R:A";“整洁”;函数的版本比原始版本慢得多,I';我想知道为什么
我有来自具有唯一ID的受试者的数据,这些ID来自多次访问,每次访问都位于数据框的单独一行。有些信息,如性别或出生年份,可能只在一次访问中收集,但在任何访问中都是相关的。对于未收集信息的访问,该字段将为NA。因此,我创建了一个函数,可以将给定字段的主题信息复制到所有访问,从而替换NAs。它工作了,但是代码很笨拙,现在我正在学习整洁的数据争用,我想合并它以使代码更干净。我也希望它能加快进程,但事实并非如此 首先,这里是一些玩具数据:R:A";“整洁”;函数的版本比原始版本慢得多,I';我想知道为什么,r,for-loop,dplyr,tidyr,R,For Loop,Dplyr,Tidyr,我有来自具有唯一ID的受试者的数据,这些ID来自多次访问,每次访问都位于数据框的单独一行。有些信息,如性别或出生年份,可能只在一次访问中收集,但在任何访问中都是相关的。对于未收集信息的访问,该字段将为NA。因此,我创建了一个函数,可以将给定字段的主题信息复制到所有访问,从而替换NAs。它工作了,但是代码很笨拙,现在我正在学习整洁的数据争用,我想合并它以使代码更干净。

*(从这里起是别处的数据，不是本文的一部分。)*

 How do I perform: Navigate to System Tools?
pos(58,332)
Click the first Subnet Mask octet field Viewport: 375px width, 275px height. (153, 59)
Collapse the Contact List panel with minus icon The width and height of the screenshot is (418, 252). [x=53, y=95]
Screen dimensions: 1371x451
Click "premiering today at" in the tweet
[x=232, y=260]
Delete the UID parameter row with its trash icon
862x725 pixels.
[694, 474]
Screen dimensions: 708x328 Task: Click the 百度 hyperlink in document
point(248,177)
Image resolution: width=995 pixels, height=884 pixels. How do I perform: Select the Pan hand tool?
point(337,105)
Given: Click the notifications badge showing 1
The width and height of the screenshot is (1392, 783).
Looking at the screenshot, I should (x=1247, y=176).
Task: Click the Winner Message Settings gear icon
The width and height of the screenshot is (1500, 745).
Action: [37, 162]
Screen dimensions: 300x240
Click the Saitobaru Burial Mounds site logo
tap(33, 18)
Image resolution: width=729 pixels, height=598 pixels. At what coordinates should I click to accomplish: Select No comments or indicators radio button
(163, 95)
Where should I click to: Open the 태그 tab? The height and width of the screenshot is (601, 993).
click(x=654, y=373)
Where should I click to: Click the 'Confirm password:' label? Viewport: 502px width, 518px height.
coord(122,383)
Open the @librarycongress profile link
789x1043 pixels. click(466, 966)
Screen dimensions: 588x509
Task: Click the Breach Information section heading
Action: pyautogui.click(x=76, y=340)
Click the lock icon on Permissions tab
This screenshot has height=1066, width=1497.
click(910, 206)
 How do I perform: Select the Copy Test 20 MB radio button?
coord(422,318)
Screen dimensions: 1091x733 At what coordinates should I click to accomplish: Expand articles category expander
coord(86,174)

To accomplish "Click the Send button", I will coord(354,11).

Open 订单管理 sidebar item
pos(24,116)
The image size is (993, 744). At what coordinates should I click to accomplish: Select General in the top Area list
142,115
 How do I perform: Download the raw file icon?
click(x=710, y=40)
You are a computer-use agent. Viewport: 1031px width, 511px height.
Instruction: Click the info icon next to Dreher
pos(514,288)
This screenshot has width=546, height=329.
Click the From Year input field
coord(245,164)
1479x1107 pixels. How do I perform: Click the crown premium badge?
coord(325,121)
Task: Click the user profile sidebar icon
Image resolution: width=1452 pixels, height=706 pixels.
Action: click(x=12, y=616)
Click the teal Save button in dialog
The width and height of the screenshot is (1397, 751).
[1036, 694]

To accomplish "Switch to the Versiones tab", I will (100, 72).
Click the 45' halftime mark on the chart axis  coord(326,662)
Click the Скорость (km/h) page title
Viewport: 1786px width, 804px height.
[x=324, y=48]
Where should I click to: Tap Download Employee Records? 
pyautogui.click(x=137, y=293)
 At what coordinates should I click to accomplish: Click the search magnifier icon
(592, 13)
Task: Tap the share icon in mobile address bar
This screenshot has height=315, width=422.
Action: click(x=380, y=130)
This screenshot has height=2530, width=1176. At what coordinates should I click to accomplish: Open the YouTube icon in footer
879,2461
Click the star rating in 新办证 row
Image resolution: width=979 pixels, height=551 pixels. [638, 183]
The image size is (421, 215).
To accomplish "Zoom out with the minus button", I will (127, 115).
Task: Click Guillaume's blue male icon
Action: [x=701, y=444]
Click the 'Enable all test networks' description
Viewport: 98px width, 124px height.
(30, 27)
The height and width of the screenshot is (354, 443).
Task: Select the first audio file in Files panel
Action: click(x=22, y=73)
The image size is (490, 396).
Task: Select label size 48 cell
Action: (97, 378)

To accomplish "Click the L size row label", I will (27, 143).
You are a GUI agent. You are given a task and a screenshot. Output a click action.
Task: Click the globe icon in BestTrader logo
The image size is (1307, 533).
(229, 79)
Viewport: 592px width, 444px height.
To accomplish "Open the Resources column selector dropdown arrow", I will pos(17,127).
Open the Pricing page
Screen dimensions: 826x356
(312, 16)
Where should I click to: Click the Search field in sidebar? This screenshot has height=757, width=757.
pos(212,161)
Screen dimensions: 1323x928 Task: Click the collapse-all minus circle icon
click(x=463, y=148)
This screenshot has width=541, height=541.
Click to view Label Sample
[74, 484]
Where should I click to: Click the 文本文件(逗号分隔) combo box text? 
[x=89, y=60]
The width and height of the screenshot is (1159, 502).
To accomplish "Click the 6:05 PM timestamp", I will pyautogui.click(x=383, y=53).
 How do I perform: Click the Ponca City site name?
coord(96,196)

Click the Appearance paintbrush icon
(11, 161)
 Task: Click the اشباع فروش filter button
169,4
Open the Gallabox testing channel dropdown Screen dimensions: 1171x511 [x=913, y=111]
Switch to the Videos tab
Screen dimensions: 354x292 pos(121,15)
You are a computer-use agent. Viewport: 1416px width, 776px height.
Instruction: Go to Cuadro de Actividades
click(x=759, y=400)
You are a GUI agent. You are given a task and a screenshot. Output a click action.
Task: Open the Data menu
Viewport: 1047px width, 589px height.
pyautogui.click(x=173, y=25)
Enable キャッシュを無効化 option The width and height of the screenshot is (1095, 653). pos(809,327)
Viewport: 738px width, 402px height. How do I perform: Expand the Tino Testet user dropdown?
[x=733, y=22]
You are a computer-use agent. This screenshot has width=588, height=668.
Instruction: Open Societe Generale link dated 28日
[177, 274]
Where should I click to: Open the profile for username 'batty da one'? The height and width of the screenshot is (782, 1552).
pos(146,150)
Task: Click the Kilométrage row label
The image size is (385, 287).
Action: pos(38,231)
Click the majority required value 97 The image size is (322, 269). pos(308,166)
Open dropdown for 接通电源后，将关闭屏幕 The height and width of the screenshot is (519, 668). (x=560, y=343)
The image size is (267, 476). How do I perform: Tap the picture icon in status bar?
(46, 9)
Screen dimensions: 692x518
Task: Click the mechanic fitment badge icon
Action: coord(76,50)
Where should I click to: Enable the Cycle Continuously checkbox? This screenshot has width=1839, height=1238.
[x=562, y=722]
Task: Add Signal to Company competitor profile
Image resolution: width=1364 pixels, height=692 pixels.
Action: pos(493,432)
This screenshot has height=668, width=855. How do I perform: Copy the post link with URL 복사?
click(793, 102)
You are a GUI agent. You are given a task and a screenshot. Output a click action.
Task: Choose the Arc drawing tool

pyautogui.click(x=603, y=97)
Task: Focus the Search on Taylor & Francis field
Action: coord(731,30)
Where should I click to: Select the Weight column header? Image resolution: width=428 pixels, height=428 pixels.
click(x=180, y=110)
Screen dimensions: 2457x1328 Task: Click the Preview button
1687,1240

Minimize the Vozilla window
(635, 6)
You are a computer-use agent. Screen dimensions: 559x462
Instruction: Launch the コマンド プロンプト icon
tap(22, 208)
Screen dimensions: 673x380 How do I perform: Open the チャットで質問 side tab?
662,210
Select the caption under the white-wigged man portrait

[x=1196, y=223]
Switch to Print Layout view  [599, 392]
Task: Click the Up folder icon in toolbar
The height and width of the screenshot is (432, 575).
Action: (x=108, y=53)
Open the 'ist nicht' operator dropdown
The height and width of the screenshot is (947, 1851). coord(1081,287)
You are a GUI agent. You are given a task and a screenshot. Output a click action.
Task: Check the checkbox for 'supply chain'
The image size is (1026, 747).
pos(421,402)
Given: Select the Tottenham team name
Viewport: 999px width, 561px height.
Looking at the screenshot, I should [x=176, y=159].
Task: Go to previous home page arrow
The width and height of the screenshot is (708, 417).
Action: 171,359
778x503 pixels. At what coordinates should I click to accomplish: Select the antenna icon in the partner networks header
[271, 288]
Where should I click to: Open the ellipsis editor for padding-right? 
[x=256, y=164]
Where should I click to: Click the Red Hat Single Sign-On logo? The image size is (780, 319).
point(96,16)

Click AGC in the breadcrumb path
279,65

我也希望它能加快进程,但事实并非如此 首先,这里是一些玩具数据: data <- tibble(record_id = c(r
data <- tibble(record_id = c(rep(LETTERS[1:4], 3)),
year1 = c(NA, NA, 2000, 2001, 2002, rep(NA, 7)),
year2 = c(rep(NA, 5), 2003, 2004, 2005, 2006, rep(NA, 3)))
在我整理之前,我创建了这个代码,它工作得很好
mash.old <- function(data, variable){
x <- data[!is.na(data[,variable]),] %>%
distinct(record_id, .keep_all = T)
x <- as.data.frame(x)
for(i in 1:nrow(data)){
if(is.na(data[i,variable]) &
data[i, "record_id"] %in% x$record_id){
id <- data[i, "record_id"]
data[i,variable] <- x[x$record_id == as.character(id),
variable]
}else{
next
}
}
rm(x, id, i)
return(data)
}
最大的改进是
groupby()
一次。现在,您正在进行12次分组和解分组,这会增加很多不必要的开销。另外,新函数将所有内容重新分配回自身-如果我们在year1
上,就没有理由弄乱year2
或report\u id
library(dplyr)
library(zoo)
data%>%
arrange(record_id)%>%
group_by(record_id)%>%
mutate_at(vars(-group_cols()), function(x) zoo::na.locf(x[order(x)], na.rm = F))%>%
ungroup()
# A tibble: 12 x 3
record_id year1 year2
<chr> <dbl> <dbl>
1 A 2002 2006
2 A 2002 2006
3 A 2002 2006
4 B NA 2003
5 B NA 2003
6 B NA 2003
7 C 2000 2004
8 C 2000 2004
9 C 2000 2004
10 D 2001 2005
11 D 2001 2005
12 D 2001 2005
它也是最快的
Unit: milliseconds
expr min lq mean median uq max neval
cole_dplyr 3.2388 3.39800 3.588391 3.47175 3.62610 6.6420 100
cole_dt2 1.6135 1.83535 2.082963 1.96230 2.07435 6.7179 100
mashing_old 4.6119 4.86305 5.175244 4.94930 5.10220 9.1026 100
mashing_new 16.1860 16.82445 18.610696 17.30585 18.01270 101.6192 100
OP_non_mashing 15.1633 15.57970 16.914889 16.10400 16.97860 46.5837 100
我所有的代码——基准都在底部:
library(tidyverse)
data <- tibble(record_id = c(rep(LETTERS[1:4], 3)),
year1 = c(NA, NA, 2000, 2001, 2002, rep(NA, 7)),
year2 = c(rep(NA, 5), 2003, 2004, 2005, 2006, rep(NA, 3)))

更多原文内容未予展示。